Habitat for Humanity &
A Brush With Kindness
In 2013, we turned to Habitat for Humanity's A Brush With Kindness for help. We carefully prepared all of our financial information, filled out the application, and hand-delivered the completed packet to its offices. Shortly thereafter, a construction supervisor met with us and offered to renovate our kitchen, which had fallen into disrepair, and paint our house, while B agreed to put in as much “sweat equity” as possible.
In early 2015, Brush With Kindness staff and B removed the outdated and peeling wallpaper, replaced the crumbling “popcorn” ceiling with a “smooth” ceiling, replaced rotted wood and wooden slats in the wall and ceiling, re-plastered the walls and ceiling, added molding along the ceiling, sanded the walls, and painted the kitchen. It was especially challenging for the workers because I have asthma so they had to seal the kitchen off with double layers of plastic to prevent the dust/chemicals from adversely affecting my health. Our renovated kitchen is now a thing of beauty. Its gorgeous color is evocative of a sunrise and brightens our mood whenever we walk into the room. We’re proud of our kitchen and now, more than ever, happily welcome friends and family into our home.

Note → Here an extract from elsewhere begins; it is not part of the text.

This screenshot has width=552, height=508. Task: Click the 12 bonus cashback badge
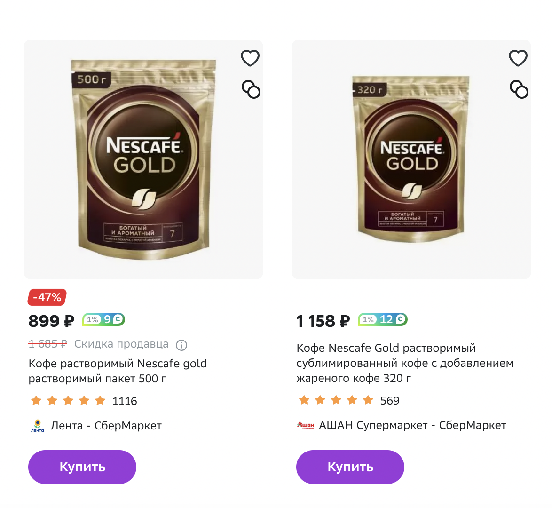click(x=383, y=319)
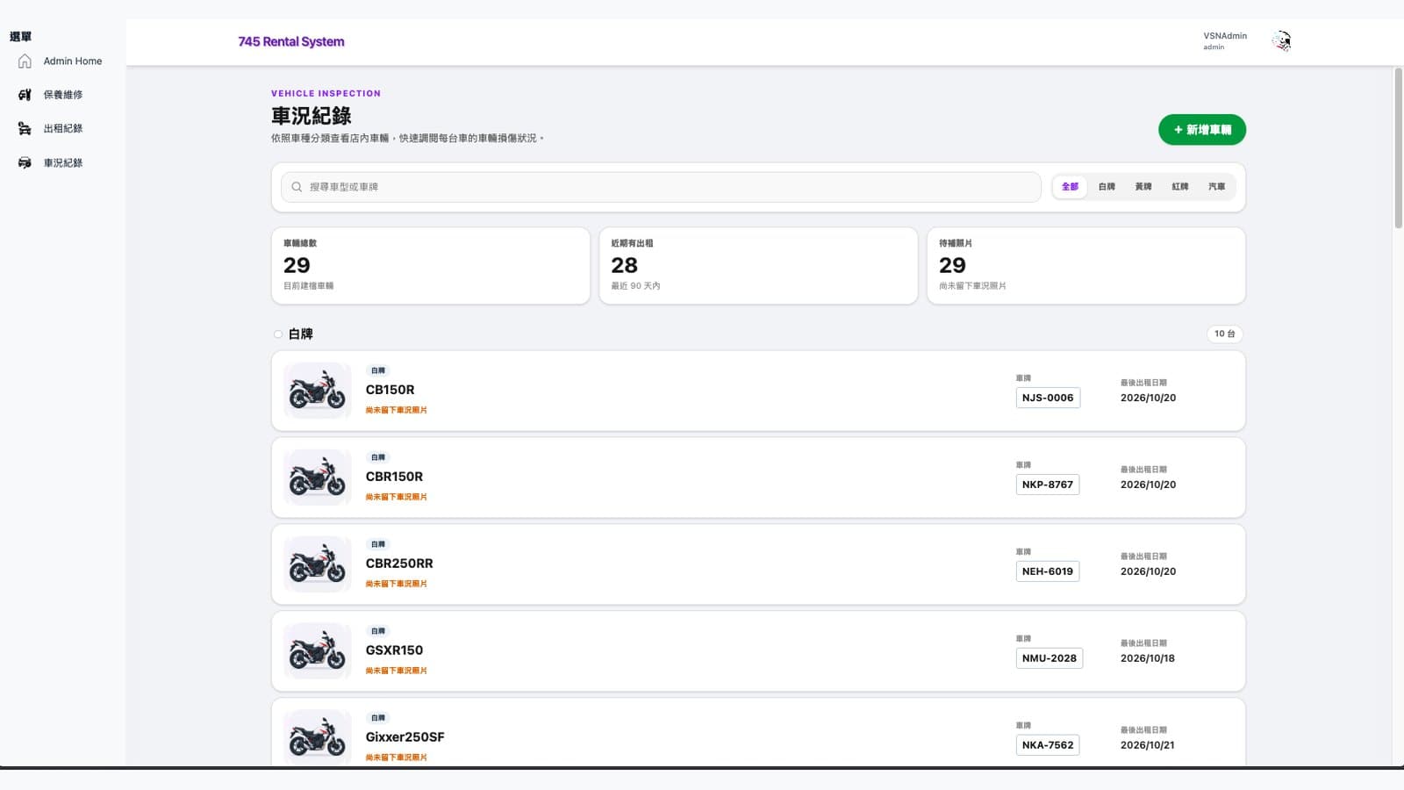Click the page vertical scrollbar

pos(1398,149)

In mid-2015, A Brush With Kindness staff and volunteers returned to paint our house. This was no easy task. In fact, it may have been the biggest project they ever took on. All of the lead-based paint had to be scraped off the house (which is roughly 40-feet high) and safely removed from the site, rotted wood around windows and doorways had to be replaced, the rotted and warped back porch and stairs had to be rebuilt, scaffolding had to be erected, and huge ladders and myriad supplies had to be brought in.
One bright and sunny morning, I awoke to the sound of 25-30 cheerful women laughing outside of our second-story bedroom window. Though it was heating up outside, their joyful voices belied the fact that they were working hard in the hot Minnesota sun. Additional workers (male and female) worked at ground level and on tall ladders, scraping the house and doing carpentry work. B joined in, helping out wherever he was needed, and, later, painting the garage.
Once the exterior of our house was prepped and all of the rotted wood replaced, the house had to be primed and painted with two coats of paint. Workers put in long days all through the summer and fall of 2015. They returned in late spring 2016 to complete as much as they could before A Brush With Kindness hired a contractor to finish the project. He, too, worked hard in the heat and, using only tall ladders, reached the highest (and most dangerous) points of the house to finish. His work was excellent and the house was quickly finished.
Though painting our house was a tremendous challenge, the workers/volunteers did so in a joyful and professional manner, always making sure to treat us with kindness and respect. We are extremely grateful for all of their hard work and, whenever we can, will help others in need. Our house has truly been restored to its former splendor. Not only has Habitat for Humanity and A Brush With Kindness lifted our spirits and provided us with a safe and beautiful place to live, it has lifted the spirits of all of our neighbors, improved the appearance of the entire neighborhood, and inspired others to repair and paint their own homes (many using our same vibrant colors).
THANK YOU to Habitat for Humanity and A Brush With Kindness for coming into our lives and creating a warm and wonderful atmosphere of volunteerism and camaraderie while improving our home and our neighborhood. All of the workers/volunteers were angels, in our eyes, and we will never forget them or their kindness. They were a tremendous help to our family.
Please donate anything you can to Habitat for Humanity and A Brush With Kindness. Their hard work changes people’s homes and lives for the better ... and makes those of us in need stand a little taller and feel a little prouder.